**Work instruction**
Needed from the data below: every line from the one with "1251x884 pixels." up to and including the one with "The height and width of the screenshot is (409, 750).", repeated exactly and with nothing else.

**The records**
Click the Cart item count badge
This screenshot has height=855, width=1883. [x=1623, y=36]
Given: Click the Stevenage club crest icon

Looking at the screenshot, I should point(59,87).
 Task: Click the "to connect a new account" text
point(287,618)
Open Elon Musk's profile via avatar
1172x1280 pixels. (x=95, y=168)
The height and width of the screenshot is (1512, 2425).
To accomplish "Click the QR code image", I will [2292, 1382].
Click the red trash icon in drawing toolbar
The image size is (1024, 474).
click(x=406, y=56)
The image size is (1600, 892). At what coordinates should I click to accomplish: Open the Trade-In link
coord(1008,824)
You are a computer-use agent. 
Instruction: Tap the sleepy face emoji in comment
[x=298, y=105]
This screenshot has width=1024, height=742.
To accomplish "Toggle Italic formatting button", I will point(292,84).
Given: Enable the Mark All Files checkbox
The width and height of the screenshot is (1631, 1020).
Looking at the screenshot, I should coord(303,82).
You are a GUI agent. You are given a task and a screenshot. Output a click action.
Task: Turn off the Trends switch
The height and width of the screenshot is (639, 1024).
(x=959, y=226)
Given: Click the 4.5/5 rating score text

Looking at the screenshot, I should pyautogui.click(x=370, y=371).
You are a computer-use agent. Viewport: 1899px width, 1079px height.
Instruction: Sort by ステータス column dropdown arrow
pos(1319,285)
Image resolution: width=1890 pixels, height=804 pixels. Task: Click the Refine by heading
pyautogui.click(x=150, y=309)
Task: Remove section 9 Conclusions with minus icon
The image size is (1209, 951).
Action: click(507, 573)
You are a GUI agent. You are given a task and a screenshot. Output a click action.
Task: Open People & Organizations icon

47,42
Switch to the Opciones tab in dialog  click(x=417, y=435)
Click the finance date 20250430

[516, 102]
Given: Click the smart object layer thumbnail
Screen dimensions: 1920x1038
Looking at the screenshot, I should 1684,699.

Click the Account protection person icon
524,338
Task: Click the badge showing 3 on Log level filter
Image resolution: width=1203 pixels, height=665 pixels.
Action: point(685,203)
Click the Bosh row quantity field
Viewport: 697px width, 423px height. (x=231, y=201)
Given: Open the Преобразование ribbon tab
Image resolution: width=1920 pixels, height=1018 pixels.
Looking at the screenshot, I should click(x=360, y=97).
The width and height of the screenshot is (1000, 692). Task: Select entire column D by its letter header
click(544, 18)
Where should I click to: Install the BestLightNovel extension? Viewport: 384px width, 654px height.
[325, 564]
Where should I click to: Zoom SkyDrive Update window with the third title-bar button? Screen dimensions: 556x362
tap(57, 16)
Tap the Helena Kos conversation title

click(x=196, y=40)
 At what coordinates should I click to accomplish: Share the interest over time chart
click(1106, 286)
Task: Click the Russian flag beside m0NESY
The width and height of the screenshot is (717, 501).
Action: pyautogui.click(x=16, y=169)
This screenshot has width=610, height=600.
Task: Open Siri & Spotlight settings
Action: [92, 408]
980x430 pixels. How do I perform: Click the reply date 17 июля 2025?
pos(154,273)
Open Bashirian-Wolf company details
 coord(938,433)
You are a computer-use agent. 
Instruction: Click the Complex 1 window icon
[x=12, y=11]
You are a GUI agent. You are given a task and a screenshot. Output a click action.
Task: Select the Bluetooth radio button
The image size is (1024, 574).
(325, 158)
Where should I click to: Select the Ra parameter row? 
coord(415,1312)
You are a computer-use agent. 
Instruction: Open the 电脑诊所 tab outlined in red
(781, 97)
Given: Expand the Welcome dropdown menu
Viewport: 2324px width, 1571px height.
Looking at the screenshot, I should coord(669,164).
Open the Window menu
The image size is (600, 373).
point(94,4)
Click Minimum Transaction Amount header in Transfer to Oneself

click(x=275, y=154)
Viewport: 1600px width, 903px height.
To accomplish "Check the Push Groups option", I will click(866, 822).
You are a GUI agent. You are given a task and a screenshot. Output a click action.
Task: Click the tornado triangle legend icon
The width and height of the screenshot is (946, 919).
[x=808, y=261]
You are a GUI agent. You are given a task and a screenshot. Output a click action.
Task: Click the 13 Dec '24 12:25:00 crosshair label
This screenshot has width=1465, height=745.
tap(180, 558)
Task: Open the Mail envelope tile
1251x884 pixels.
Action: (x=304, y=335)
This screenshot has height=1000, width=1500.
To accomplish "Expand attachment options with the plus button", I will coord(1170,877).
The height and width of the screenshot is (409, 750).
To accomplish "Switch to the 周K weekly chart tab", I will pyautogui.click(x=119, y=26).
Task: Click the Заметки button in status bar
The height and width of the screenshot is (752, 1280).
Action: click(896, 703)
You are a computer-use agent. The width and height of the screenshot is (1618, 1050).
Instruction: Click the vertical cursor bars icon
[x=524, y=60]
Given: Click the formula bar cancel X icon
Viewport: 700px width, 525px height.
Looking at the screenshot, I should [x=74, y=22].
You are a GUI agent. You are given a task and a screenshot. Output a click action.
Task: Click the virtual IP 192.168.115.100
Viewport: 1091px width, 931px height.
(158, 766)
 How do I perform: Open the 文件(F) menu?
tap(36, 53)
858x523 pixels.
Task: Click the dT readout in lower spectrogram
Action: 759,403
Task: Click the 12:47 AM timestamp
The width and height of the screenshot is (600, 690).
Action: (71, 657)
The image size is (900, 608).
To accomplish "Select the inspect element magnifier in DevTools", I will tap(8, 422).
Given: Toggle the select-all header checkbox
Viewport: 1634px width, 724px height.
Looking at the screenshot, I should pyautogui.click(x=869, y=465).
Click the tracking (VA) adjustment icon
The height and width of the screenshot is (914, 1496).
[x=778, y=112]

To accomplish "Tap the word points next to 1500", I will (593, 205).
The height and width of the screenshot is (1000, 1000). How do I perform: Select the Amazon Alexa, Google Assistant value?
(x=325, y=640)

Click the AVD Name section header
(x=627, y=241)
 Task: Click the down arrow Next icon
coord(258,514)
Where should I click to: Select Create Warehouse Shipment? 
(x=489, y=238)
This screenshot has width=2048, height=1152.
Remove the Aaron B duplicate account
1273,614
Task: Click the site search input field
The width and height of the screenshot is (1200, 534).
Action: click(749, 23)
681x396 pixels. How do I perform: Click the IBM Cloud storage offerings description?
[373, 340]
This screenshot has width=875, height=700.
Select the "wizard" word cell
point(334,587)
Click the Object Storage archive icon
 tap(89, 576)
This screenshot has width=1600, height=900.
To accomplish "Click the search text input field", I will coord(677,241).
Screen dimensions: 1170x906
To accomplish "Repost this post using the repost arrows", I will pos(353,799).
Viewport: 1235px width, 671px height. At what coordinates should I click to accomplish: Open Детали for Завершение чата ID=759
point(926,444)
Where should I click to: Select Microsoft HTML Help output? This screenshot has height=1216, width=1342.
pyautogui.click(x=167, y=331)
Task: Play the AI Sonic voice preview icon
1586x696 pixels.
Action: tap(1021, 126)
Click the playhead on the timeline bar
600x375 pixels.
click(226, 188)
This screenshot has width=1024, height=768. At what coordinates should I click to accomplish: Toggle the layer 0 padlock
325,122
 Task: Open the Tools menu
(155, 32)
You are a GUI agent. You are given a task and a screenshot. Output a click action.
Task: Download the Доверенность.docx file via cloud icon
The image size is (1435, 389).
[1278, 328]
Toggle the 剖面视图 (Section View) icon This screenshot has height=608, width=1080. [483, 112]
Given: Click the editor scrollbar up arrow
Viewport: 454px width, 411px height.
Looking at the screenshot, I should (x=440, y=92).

**Answer box**
1251x884 pixels.
Action: (x=304, y=335)
This screenshot has height=1000, width=1500.
To accomplish "Expand attachment options with the plus button", I will coord(1170,877).
The height and width of the screenshot is (409, 750).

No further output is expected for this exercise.